Люди дышат еще тише, но легче и ровнее. Потом общим хором гудят:
– Необходим… Артемий необходим… Не обойтись…
Ананий – адская машина поправляет свою тирольскую шляпу. Он долго не может найти ей какого-то нужного и даже обязательного положения на голове: то он ее сдвигает набок, то натягивает на глаза и, наконец, забрасывает набекрень.
– Только вот не минучая в нем, а так – поразить, – заключает он и опять сдергивает короткое поле шляпы на глаза.
Андрей-Фиалка тоже не охотится "поговорить". Этому не жаль Артемия.
Я ухожу от Артемия. Люди разбредаются. Через несколько дней все они будут ненавидеть Артемия за то, что он живет.
Исчезновение китайца несколько смутило меня. Но я оправился.
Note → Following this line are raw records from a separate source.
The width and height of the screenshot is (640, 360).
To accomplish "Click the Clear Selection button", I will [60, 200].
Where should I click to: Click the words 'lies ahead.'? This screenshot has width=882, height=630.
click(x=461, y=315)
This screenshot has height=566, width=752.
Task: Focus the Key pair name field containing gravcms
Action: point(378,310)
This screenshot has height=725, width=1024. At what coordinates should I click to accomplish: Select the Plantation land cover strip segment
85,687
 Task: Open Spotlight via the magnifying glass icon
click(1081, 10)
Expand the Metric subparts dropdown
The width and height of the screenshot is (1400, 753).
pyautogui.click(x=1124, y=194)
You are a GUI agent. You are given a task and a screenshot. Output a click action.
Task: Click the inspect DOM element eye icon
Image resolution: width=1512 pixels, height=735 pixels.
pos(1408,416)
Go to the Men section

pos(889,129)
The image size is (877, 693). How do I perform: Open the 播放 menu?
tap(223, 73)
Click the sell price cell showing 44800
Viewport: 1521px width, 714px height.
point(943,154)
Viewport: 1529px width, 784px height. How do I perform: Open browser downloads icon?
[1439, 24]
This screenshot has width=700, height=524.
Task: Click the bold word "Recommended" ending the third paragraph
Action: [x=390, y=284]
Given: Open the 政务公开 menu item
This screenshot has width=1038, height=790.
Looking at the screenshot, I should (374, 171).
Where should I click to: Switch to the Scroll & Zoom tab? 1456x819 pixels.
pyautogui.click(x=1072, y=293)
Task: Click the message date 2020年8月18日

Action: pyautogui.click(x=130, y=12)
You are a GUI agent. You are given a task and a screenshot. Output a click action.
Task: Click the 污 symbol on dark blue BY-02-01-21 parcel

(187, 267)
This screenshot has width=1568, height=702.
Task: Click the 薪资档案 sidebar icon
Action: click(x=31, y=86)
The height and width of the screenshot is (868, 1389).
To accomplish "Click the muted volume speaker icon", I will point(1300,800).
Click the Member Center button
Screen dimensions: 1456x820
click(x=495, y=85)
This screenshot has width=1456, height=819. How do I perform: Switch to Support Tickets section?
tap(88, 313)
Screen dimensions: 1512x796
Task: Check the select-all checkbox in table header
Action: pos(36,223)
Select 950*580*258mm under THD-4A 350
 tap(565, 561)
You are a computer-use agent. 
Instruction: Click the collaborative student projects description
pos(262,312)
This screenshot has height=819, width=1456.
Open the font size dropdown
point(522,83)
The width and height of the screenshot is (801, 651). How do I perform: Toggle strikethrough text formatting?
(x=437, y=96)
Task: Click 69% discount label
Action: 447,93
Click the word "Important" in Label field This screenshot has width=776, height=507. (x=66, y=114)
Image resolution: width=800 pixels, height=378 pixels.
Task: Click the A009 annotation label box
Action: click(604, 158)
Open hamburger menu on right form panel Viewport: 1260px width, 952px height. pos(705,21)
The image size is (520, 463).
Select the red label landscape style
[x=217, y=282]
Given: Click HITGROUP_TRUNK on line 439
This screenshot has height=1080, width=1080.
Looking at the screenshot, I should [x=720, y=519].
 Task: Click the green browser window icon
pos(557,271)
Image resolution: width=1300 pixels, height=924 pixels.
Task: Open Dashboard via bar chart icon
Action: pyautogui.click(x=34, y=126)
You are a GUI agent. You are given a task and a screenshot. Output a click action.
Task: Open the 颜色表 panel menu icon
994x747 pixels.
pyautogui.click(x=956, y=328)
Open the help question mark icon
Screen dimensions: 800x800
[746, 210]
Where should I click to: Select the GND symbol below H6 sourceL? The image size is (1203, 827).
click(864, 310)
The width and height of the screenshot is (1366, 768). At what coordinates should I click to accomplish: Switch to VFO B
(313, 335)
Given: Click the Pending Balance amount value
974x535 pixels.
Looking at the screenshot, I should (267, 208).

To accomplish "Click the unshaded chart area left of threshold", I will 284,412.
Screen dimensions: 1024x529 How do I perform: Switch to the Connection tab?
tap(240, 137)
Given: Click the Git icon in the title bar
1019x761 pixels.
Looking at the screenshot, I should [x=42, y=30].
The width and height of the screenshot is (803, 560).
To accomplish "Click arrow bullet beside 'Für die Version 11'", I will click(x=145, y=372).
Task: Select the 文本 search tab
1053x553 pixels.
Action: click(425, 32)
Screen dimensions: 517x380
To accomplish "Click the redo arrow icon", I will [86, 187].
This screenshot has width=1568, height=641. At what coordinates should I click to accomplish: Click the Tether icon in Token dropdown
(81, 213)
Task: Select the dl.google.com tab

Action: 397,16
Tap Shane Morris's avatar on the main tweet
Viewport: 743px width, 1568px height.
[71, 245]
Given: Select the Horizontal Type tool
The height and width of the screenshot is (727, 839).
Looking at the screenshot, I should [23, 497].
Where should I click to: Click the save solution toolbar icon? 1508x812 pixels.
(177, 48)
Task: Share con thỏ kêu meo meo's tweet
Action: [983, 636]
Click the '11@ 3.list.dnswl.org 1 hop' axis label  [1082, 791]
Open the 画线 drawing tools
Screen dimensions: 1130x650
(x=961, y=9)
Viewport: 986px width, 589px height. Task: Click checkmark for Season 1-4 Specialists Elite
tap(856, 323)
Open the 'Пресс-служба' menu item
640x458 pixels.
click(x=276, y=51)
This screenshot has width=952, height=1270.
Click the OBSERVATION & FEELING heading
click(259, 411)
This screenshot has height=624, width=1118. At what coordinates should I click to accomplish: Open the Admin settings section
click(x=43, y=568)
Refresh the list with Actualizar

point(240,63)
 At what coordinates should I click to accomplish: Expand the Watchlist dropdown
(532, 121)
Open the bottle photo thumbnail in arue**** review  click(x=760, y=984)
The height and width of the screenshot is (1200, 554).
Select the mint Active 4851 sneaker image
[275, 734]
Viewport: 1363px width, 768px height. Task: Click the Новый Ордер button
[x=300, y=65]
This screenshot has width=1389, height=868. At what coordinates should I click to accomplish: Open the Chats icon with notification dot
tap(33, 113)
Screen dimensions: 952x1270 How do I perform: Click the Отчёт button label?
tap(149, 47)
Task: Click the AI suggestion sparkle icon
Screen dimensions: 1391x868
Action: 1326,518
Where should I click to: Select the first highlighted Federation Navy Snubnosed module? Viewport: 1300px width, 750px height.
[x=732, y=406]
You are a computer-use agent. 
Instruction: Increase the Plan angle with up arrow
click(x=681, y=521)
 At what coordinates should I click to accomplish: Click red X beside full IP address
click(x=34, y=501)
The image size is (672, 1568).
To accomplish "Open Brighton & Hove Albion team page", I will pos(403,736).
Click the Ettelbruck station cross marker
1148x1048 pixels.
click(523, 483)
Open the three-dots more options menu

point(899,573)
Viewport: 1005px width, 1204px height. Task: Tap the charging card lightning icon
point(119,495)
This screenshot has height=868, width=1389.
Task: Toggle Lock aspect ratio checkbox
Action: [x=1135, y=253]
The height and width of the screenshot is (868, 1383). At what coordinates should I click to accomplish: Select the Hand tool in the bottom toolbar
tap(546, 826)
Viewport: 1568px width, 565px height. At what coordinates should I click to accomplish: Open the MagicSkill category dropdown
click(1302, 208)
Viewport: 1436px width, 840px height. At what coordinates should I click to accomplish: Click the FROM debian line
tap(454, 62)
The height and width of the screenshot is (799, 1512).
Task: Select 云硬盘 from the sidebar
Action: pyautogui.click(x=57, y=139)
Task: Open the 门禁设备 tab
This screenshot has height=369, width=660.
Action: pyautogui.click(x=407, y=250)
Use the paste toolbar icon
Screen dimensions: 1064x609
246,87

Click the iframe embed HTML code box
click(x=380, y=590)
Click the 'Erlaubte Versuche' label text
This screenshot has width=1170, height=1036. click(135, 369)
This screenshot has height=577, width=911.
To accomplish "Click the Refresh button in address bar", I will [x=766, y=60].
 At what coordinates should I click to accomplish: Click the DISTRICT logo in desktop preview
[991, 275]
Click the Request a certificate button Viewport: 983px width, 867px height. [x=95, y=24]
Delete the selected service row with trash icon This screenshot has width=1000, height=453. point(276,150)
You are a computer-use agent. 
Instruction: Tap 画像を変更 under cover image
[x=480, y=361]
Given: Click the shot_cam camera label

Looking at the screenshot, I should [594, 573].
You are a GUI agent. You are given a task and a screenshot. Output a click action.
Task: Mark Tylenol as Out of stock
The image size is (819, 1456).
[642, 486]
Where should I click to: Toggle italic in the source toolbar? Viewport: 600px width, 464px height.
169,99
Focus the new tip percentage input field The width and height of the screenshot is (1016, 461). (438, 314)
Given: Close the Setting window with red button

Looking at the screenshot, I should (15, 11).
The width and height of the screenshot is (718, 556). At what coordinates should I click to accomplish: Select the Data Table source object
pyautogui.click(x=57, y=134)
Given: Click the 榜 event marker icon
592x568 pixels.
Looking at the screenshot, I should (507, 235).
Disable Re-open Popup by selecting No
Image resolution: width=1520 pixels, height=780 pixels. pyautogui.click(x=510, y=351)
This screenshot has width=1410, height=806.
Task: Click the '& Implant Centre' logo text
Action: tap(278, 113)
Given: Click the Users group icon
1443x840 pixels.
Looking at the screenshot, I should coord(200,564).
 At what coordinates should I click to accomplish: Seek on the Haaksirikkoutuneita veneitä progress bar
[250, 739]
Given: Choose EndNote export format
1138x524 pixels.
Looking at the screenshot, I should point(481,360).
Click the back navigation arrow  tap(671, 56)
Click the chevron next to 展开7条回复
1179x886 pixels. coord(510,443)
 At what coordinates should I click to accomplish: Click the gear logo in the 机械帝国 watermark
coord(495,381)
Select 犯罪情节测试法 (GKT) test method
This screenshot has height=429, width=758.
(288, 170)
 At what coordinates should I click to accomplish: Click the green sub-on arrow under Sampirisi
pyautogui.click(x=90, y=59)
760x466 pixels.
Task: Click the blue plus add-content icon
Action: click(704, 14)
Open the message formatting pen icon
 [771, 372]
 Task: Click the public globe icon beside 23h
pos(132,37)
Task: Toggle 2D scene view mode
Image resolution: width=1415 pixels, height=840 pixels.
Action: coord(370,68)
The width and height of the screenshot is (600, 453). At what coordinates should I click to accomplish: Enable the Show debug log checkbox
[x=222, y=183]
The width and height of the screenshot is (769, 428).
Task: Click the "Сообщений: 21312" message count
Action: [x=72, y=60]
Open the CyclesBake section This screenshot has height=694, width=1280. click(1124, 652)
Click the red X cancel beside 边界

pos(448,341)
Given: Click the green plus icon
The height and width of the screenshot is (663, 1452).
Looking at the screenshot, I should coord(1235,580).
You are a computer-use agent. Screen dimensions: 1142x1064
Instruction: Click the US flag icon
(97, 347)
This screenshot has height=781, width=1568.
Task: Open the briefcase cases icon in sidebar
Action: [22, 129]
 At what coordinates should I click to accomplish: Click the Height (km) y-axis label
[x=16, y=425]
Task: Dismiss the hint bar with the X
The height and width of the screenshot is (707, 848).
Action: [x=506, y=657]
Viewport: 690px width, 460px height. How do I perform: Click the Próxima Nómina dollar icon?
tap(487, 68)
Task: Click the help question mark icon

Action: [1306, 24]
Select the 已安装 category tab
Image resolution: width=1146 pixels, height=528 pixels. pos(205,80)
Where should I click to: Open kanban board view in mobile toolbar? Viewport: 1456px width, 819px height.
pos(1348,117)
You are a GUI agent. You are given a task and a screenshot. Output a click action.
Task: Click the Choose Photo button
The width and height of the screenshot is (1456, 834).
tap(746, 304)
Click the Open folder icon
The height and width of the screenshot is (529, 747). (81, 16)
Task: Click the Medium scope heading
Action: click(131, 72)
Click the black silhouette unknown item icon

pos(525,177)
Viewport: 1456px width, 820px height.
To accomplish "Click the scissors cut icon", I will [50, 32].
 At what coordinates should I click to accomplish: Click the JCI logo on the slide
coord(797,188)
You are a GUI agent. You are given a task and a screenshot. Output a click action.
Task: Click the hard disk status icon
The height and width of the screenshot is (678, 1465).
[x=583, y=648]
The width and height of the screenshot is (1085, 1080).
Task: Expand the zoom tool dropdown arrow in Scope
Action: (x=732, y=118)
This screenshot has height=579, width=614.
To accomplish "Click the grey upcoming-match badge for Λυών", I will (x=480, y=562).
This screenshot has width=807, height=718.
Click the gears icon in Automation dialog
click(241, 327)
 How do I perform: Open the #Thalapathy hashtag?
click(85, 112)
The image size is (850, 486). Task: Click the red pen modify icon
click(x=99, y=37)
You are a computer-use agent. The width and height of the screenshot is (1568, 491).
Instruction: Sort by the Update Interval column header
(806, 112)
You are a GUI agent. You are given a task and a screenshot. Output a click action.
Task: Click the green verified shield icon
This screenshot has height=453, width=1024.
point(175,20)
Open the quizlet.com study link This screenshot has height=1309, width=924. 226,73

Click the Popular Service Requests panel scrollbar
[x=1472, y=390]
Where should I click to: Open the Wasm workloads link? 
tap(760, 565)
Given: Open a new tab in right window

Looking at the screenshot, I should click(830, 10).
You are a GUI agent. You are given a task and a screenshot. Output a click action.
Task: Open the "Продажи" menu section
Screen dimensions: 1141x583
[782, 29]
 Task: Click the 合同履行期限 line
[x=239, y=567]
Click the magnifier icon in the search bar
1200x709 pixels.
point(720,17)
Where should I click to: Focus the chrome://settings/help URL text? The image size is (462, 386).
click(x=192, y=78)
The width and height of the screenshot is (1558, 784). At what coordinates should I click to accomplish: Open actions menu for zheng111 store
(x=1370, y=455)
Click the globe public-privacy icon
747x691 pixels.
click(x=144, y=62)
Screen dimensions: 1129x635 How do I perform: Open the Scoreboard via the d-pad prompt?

Самый сильный враг – внутренний, и теперь в стране большевиков неисчислимо много тех, кто готовит им удар в спину. И каждого из них, готовящих удар в спину, чутко и неуклонно опекает заграница: за нас даже вожди демократические телеграфно умоляют Калинина: "прекратить казни".
Вновь передо мной открылась железная дверь в настоящую жизнь. В рамке заржавленных притолок я уже вижу зелень, сады, слышу приглушенную музыку радости.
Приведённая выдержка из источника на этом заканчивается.